Address: multiple addresses can be configured to be separated by commas, such as "ip1:45500,ip2:45500" space: graphSpacepartitionNum of Nebula Graph: set the number of partition when spark reads Nebula, and try to use the partitionNum in the Nebula Graph specified when creating Space, to ensure that the partition of a Spark reads the data of Nebula Graph a part.

LoadVertices (tag: String, fields: String)

Tagfields of the tag:Nebula Graph midpoint: the fields in the Tag, with multiple field names separated by commas. Means only the fields in fields are read, and * means all fields are read.

LoadEdges (edge: String, fields: String)

Edgefields in edge:Nebula Graph: a field in this Edge, with multiple field names separated by commas. It means to read only the fields in fields. * it means to read all the fields mentioned above is what the principle and practice of Spark Connector Reader is like. Have you learned any knowledge or skills?
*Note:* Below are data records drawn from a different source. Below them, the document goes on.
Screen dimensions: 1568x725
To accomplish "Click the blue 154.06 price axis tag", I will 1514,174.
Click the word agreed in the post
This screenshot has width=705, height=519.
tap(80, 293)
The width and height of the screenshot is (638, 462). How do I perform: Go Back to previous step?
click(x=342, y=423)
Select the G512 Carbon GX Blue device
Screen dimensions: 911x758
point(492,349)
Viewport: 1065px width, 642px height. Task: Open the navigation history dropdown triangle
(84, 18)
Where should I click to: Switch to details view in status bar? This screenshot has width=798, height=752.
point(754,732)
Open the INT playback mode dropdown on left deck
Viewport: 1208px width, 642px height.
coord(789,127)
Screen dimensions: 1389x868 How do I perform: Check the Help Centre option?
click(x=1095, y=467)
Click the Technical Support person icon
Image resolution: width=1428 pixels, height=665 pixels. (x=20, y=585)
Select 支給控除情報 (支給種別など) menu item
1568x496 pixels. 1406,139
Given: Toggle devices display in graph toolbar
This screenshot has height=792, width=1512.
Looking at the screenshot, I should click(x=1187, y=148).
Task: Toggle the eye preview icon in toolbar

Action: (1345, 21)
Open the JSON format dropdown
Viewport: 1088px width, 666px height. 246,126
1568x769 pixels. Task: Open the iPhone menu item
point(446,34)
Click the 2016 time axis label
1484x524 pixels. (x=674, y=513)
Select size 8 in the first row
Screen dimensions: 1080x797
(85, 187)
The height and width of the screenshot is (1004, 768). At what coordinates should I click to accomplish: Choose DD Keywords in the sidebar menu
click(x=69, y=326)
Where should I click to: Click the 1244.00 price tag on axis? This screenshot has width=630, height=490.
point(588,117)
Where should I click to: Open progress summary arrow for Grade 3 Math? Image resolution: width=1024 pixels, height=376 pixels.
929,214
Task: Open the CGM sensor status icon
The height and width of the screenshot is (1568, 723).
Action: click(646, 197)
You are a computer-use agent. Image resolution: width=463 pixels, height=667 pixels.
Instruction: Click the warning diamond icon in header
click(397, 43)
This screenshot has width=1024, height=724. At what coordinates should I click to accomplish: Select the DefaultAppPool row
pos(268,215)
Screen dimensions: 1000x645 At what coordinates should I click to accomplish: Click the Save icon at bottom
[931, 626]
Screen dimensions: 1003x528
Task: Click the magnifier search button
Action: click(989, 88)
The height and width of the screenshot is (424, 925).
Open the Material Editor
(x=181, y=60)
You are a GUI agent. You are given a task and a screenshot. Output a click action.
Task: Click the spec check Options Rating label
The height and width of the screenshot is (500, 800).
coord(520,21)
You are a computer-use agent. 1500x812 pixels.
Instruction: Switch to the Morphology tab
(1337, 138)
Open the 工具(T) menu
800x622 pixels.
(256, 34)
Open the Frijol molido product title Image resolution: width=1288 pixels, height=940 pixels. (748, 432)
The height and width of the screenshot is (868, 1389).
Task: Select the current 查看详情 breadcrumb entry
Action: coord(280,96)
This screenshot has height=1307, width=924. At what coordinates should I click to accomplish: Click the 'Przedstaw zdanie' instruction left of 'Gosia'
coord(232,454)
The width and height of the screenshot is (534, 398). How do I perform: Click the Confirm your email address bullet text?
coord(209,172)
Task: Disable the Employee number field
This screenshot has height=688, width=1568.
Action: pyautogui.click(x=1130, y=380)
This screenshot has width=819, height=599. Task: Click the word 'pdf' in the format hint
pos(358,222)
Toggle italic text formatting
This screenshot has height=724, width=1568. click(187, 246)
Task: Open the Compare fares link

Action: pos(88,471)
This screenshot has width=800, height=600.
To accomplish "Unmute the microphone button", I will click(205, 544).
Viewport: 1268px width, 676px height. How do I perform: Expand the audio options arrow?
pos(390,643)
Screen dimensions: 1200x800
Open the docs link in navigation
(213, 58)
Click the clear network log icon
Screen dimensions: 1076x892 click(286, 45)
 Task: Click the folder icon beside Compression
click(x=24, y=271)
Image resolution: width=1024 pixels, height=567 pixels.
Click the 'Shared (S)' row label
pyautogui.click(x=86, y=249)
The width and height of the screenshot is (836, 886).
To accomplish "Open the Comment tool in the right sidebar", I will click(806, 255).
If you want to learn more skills or enrich your knowledge reserve, you are welcome to follow the industry information channel.

Welcome to subscribe "Shulou Technology Information " to get latest news, interesting things and hot topics in the IT industry, and controls the hottest and latest Internet news, technology news and IT industry trends.

*The comments in the above article only represent the author's personal views and do not represent the views and positions of this website. If you have more insights, please feel free to contribute and share.